It’s unfair that some people have ‘hot-shot lawyers’

It’s sometimes said that socialism guarantees that everyone will be equally poor.

The University of Maryland has taken this equality-in-deprivation approach by voting to make it easier to find students responsible for violations of the conduct code.

And the independent campus newspaper The Diamondback is carrying water for these changes by reporting on them as if it’s the Ministry of Truth in 1984.

Not only does the paper inexplicably lead with changes that will make code language “more accessible to students,” but it uncritically regurgitates the Orwellian talking points of code-change supporters.

What is substantively changing under the 72-17 Senate vote: The evidence standard is being lowered to “preponderance of the evidence” (sometimes called “50 percent plus a feather”) from “clear and convincing,” which roughly translates to 75 percent certainty; definitions for what’s prohibited have been “broadened” (no detail given by the newspaper); and no more active professional counsel allowed in proceedings.

These changes are intended to align policies on general student misconduct with policies governing sexual misconduct and academic integrity, according to Student Conduct Committee Chair Andrea Dragan. Those policies already presume accused students as guilty, and now the rest of the student body will be presumed guilty for any other allegation.

MORE: UMD launches massive new censorship effort

The Diamondback does note that students who hire attorneys will now be banned from using them to “actively speak or advocate on their behalf in hearings,” which is the entire point of hiring an attorney.

But it then goes on to put the glossiest spin possible on these changes, which will create an enormous power imbalance between accused students and their prosecutors.

Can’t have a lawyer help you to any real extent in a hearing? That just means “students are able to speak for themselves,” the paper says in paraphrasing Dragan. (It’s also empowering when indigent defendants represent themselves! Not like their future’s at risk!)

Being deprived of active professional counsel also “eliminates the risk of power imbalances between students and lawyers,” she said in this paraphrase. You cannot invent a bigger steaming pile of dung.

Instead, students can be actively represented by amateurs from the Student Legal Aid Office. This is like saying you don’t even get a public defender because your mom can defend you (the exact situation in one Title IX case where a school settled after losing in court).

And here’s more Newspeak from a student bureaucrat who may be surprised to learn what an awful system this is if she’s ever accused of wrongdoing:

“This is a really good thing for the campus,” said Kiely Duffy, the director of shared governance for the SGA, who spoke at the meeting in favor of the revised code. “It really helps level the playing field for everyone … when people get to use really hot-shot lawyers, inherently, it’s unfair.”

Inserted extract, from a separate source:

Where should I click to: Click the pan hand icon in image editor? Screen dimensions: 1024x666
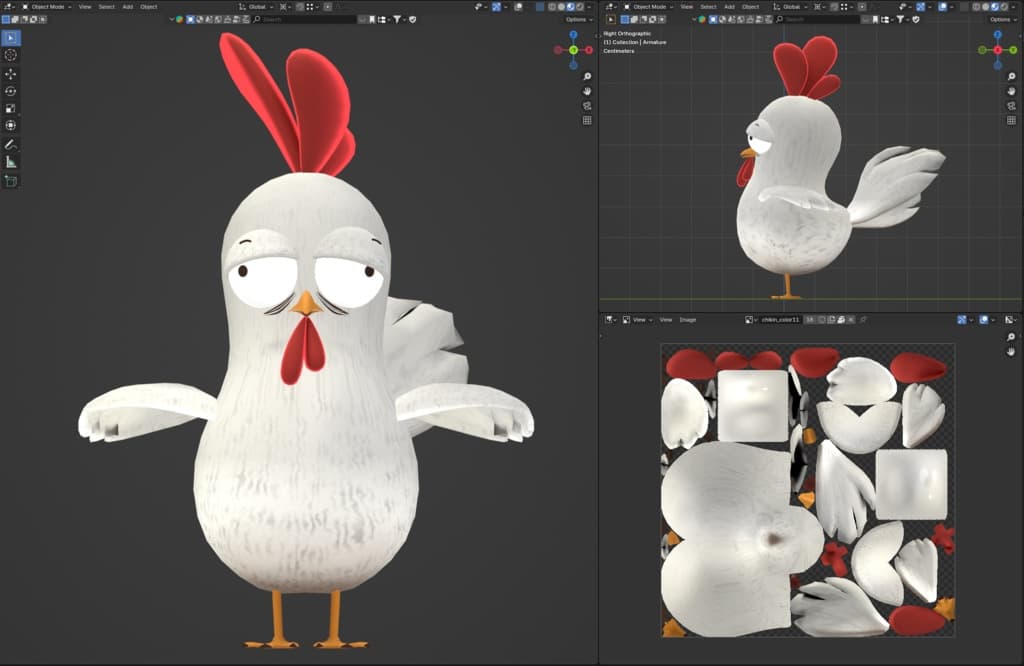pos(1011,352)
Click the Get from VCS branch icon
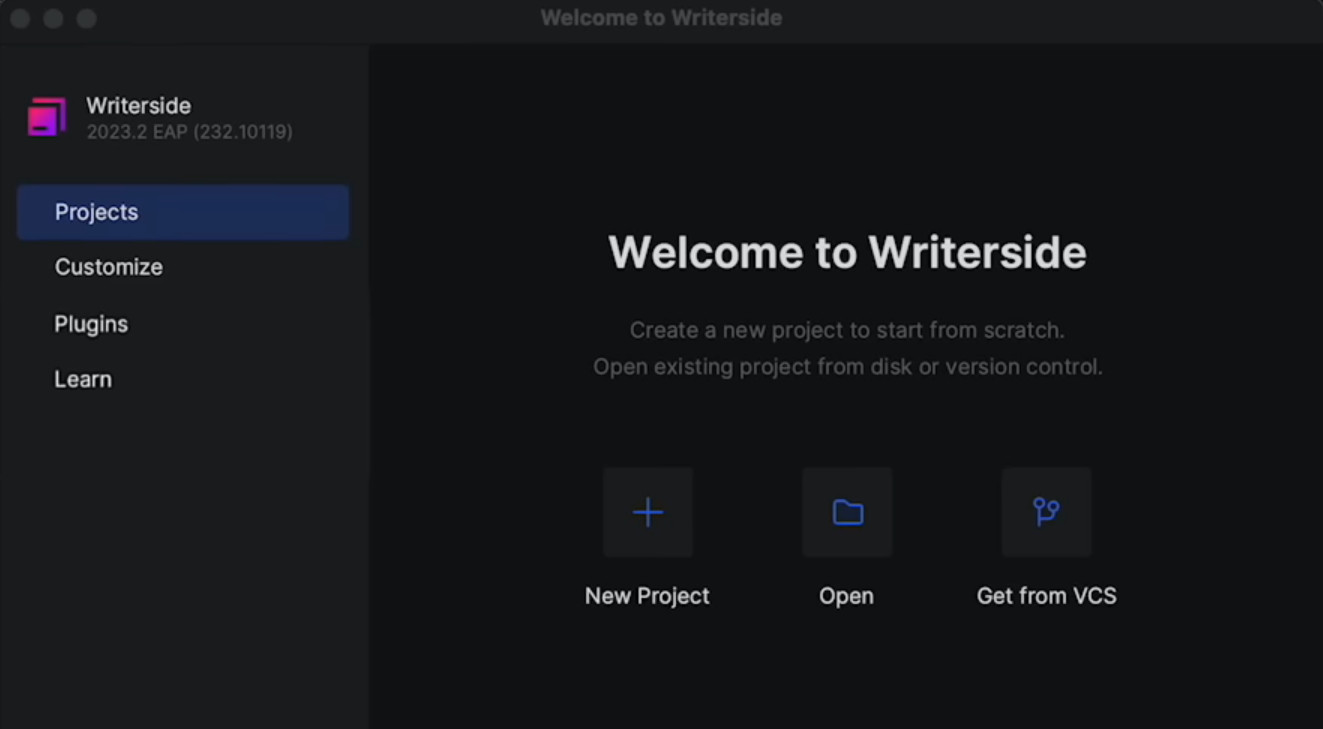1323x729 pixels. click(1045, 511)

Take a breath and read that again. No one can have competent representation because some people can’t afford it.

Did the government of Venezuela take over the University of Maryland Senate? Why not solicit pro bono help from local attorneys so everyone has minimal professional representation?

MORE: UMD students demand ‘hate speech’ be classified as ‘cult activity’

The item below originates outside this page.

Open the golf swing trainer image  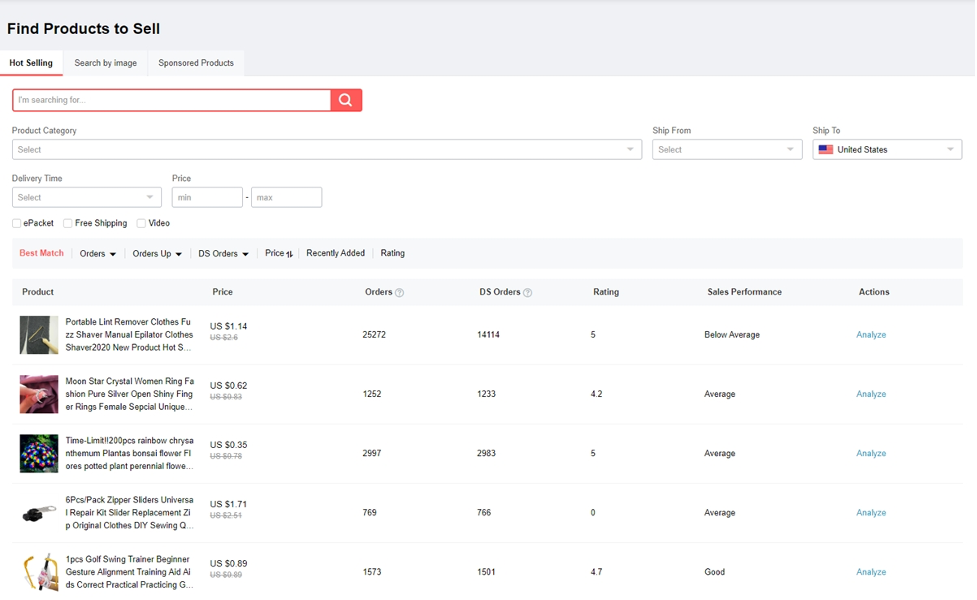39,572
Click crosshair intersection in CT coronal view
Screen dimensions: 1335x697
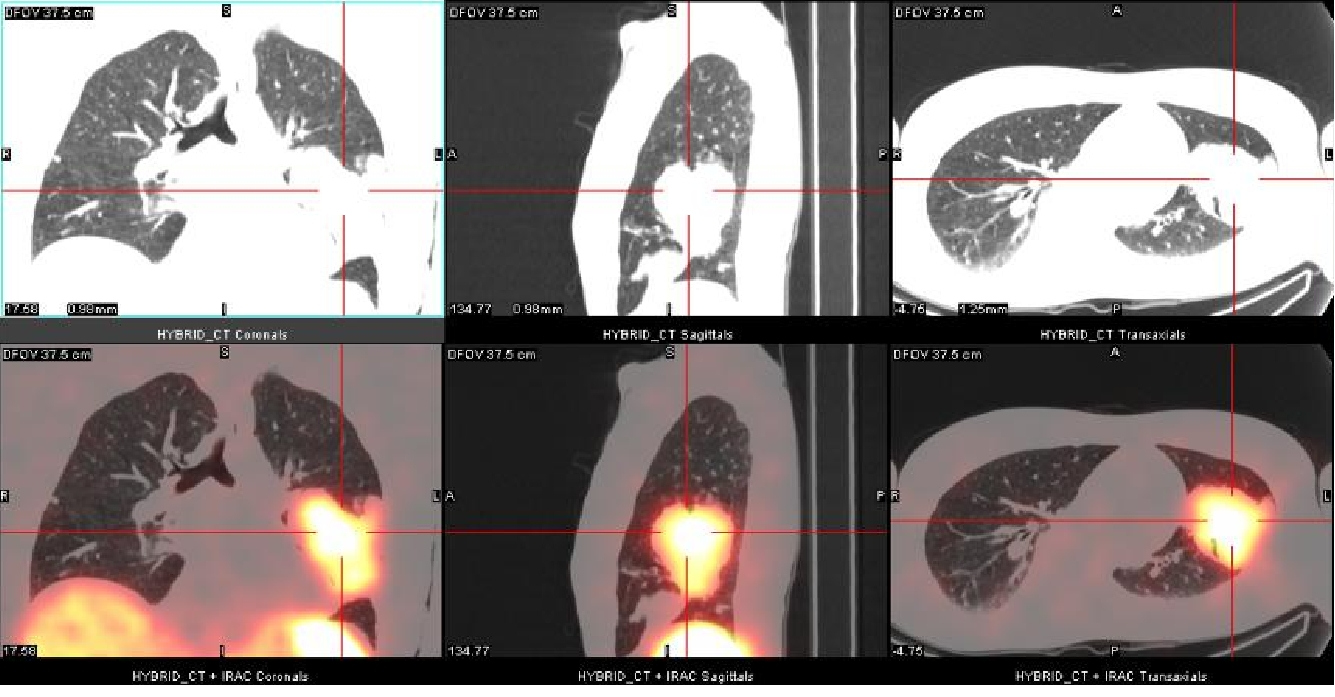point(343,190)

But these changes are a step toward “equity” because … now non-native English speakers can understand exactly how they’ll be screwed!

Only one member of the Senate had the sense to call these changes what they are – a “systemic inequity” that will create “injustice” rather than mitigate it:

“When you have serious charges, that’s a point when a student’s livelihood and future are at stake,” [Institute of Applied Agriculture’s Edward] Priola said. “What they’re doing is gagging attorneys so they can’t defend their client in the active process. And the point is that many students, many of whom are basically minors, haven’t reached the age of maturity and are not able to defend themselves in a competent way.”

Priola later told Campus Reform that the only people scared of attorneys are the “students who are sitting on the board of discipline.”

In other words, the people who determine the fate of accused students don’t want to be made uncomfortable by someone who actually knows what they’re talking about.

What a pathetic display. The changes can still be vetoed by President Wallace Loh, but given his previously demonstrated enthusiasm for censorship and creation of a “hate-bias task force,” I’m not holding my breath.

CORRECTION: The original article used the wrong pronoun for Kiely Duffy. It has been fixed.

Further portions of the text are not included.